Third, some of the signs, symptoms, and pathophysiology and their classifications might have confused our panelists. For instance, among the 37 common signs, symptoms, and pathophysiology considered in the model core curriculum, two different clinical conditions were combined into one condition several times, such as “Hematuria” and “Proteinuria,” “Anxiety” and “Depression,” and “Disturbance of consciousness” and “Syncope.” Some of the experts claimed that these were clinically distinct due to different but partly overlapping working diagnoses. Moreover, the panelists pointed out that the relationship between some independent signs, symptoms, and pathophysiology among the 37 was ambiguous, such as “Vertigo” and “Syncope.” They also reported a few irregular cases in which the concept of “clinical reasoning” did not seem to apply, such as cases of “Trauma” and “Burns.” These notes are crucial for future improvement of both the core medical curriculum and the guidelines for the national licensing examination.

Fourth, there are potential biases in the selection of the experts in our study. As for gender bias, no women agreed to participate. Women hold fewer academic positions [39] and have less research involvement, such as authorship on clinical reasoning [40], than men. In Japan, the proportion of female faculty in universities and clinical teachers in training hospitals is approximately 10% [41, 42]. The underrepresentation of women among the candidate panelists for this study reflects the gender difference in the academic positions in the Japanese medical society, although the first and corresponding author of this research (YM) is a female physician. Inviting more female experts in clinical reasoning education is essential for amplifying the voices of women.

In addition, clinical teachers from community hospitals were underrepresented, compared with those who belonged to universities and university hospitals. In medical education in Japan, clinical practice for undergraduate education is conducted mainly at university hospitals. Thus, as one condition for recruiting experts was that they were familiar with the model core curriculum for undergraduate medical education, we also made it a condition that teachers of community hospitals had an educational background as university teachers. As a result, the number of physicians at community hospitals may have decreased. We believe that this does not diminish the validity of the results in the Japanese setting since secondary hospitals are the main settings of undergraduate and postgraduate training in Japan. However, it is important to bear in mind this possible bias when interpreting the results in other countries.
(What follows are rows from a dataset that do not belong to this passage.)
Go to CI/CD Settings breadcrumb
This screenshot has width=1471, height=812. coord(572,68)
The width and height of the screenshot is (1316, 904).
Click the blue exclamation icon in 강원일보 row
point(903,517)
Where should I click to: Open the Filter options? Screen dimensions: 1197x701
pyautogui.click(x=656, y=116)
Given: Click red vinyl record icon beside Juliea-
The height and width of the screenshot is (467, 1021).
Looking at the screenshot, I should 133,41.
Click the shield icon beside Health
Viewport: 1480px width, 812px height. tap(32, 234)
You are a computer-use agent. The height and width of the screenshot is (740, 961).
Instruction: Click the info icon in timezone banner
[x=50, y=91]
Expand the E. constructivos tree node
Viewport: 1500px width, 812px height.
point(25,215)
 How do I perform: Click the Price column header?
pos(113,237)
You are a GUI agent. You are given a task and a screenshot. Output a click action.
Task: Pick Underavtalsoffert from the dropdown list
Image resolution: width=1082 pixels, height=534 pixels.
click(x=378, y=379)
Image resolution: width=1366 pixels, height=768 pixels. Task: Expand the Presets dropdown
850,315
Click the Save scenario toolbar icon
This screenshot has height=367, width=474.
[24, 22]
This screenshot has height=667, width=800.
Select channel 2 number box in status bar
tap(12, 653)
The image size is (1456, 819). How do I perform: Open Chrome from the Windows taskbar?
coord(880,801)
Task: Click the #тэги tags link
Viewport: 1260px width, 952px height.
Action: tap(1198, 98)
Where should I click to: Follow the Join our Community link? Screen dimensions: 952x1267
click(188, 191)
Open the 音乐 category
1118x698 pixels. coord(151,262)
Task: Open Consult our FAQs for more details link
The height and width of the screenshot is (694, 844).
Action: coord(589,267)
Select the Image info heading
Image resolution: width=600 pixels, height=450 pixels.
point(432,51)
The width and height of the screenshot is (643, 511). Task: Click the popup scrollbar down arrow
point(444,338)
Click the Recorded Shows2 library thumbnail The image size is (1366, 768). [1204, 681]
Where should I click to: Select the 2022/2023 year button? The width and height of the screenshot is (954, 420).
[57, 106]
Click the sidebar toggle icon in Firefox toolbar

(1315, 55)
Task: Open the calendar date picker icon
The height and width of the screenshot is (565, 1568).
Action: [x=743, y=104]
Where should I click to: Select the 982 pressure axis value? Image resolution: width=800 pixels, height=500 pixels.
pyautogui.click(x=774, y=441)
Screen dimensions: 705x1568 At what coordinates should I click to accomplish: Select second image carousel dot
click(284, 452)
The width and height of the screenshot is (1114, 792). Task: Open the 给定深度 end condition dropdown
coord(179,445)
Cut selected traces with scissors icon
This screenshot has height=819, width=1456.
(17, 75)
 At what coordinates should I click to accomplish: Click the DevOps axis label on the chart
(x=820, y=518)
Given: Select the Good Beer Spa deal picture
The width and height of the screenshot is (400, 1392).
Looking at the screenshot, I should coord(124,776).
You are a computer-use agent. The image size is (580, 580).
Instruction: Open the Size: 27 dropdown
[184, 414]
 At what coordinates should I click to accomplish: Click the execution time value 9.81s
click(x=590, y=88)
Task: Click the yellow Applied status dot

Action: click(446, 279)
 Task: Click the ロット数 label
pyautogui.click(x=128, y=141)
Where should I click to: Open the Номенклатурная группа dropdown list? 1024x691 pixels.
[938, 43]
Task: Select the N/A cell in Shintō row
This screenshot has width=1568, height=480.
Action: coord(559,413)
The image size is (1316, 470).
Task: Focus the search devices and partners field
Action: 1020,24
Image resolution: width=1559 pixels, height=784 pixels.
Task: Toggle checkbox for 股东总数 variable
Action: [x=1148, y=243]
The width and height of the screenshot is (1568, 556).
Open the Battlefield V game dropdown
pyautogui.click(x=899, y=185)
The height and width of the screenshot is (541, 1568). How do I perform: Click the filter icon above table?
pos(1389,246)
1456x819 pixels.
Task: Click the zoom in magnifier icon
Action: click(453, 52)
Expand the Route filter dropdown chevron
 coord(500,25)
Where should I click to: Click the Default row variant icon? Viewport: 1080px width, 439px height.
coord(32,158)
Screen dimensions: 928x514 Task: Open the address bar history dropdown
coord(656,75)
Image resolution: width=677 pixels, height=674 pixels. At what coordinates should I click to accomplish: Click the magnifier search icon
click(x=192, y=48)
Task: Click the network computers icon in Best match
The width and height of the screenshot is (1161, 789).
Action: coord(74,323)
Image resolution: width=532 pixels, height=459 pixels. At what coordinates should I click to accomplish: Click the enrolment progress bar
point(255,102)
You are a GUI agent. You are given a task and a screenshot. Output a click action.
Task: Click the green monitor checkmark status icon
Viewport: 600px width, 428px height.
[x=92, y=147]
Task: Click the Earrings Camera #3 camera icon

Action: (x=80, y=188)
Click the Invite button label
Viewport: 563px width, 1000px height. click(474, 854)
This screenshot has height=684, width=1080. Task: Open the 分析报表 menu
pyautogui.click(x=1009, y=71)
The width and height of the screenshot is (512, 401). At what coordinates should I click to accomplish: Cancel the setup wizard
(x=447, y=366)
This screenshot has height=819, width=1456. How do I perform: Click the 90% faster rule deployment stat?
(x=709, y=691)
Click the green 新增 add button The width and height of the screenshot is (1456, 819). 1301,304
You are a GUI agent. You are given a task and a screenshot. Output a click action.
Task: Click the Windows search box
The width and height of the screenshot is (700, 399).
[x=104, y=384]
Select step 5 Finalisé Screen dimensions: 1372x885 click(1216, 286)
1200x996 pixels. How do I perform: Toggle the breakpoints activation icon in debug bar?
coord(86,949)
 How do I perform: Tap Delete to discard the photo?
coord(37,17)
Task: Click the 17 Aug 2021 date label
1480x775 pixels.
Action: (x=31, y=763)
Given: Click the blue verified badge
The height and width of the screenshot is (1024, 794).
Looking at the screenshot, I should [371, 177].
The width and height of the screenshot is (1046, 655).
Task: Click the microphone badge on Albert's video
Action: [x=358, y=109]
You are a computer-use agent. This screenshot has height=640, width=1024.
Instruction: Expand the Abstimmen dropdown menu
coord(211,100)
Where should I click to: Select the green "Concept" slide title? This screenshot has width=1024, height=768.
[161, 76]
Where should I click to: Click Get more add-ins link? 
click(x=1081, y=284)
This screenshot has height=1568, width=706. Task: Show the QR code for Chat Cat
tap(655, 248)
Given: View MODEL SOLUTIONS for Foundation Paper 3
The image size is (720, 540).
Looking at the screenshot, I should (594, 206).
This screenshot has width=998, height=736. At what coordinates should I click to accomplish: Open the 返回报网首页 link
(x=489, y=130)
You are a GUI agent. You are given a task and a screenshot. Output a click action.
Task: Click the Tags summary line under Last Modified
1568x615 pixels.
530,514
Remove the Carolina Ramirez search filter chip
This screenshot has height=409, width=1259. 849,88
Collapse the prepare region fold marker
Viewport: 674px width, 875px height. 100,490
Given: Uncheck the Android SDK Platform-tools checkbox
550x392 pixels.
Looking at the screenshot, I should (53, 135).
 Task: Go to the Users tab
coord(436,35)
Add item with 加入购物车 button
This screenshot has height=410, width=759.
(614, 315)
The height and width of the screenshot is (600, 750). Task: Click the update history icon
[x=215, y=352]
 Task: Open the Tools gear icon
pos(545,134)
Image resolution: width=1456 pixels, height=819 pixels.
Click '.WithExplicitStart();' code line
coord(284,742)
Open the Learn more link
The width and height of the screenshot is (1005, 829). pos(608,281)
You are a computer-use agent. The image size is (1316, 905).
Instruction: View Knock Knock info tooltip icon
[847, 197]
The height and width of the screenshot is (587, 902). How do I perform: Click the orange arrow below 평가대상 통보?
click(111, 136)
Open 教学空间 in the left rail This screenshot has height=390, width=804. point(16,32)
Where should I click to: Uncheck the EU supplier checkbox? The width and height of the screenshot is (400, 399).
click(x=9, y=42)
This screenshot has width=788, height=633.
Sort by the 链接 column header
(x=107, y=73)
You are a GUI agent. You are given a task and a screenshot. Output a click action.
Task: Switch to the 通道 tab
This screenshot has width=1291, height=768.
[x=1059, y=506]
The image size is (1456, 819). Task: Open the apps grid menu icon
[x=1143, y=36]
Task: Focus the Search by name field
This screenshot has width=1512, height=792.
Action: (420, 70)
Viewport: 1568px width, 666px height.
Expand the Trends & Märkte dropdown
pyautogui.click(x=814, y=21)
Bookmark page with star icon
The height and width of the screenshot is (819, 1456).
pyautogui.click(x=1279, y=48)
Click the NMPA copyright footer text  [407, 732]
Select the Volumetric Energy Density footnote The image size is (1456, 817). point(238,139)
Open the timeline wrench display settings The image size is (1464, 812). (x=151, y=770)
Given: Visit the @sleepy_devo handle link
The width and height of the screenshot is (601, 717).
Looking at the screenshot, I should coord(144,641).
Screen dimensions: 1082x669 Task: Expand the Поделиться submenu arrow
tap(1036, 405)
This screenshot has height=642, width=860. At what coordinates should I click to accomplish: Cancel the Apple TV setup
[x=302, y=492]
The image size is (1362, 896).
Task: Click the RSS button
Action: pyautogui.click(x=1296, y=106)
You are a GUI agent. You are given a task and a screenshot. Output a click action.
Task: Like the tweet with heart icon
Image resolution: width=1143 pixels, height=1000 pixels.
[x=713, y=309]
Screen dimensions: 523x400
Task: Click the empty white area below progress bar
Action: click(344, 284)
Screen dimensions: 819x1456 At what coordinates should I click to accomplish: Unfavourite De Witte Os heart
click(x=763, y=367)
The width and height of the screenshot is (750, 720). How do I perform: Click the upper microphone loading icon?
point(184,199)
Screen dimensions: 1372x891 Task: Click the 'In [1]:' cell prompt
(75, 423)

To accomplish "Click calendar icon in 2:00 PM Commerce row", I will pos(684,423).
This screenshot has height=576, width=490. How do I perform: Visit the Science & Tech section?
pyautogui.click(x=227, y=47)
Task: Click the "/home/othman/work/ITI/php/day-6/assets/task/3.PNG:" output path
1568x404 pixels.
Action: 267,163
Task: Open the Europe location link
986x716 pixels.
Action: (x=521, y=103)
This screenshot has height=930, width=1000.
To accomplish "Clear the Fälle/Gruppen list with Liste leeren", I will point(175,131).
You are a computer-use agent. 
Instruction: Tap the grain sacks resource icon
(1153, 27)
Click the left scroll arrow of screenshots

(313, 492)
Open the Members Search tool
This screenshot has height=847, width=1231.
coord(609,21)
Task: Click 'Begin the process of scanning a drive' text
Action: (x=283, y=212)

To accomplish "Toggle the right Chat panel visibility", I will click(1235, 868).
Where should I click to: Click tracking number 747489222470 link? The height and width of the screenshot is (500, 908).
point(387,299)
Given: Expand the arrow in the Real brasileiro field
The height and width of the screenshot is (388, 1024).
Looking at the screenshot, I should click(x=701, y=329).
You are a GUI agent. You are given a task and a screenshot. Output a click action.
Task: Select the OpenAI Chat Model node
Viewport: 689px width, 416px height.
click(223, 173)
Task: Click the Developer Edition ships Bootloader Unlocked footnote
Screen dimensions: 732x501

Finally, initial differential diagnoses for signs, symptoms, or pathophysiology should be generated with a patient’s background information such as sex, age, and ethnicity, which were not considered in the lists generated in this study. We would advise future users of the lists to add such background information pertinent to differential diagnoses selected from the lists of diagnostic considerations.

Conclusions

In conclusion, our study can contribute to promoting the integration of fragmented clinical reasoning teaching processes by encouraging students’ contrastive learning as well as ensuring greater continuity between undergraduate and postgraduate medical education in the Japanese setting. This is also important for other countries where the ever-expanding competencies required of medical students exacerbate the fragmentation of medical education [5]. The derived lists and the method employed for this study could apply to other countries. For our next step, we aim to develop a list of which medical history and physical examination elements final-year medical students are required to gather and master when considering the differential diagnoses on the lists resulting from this study.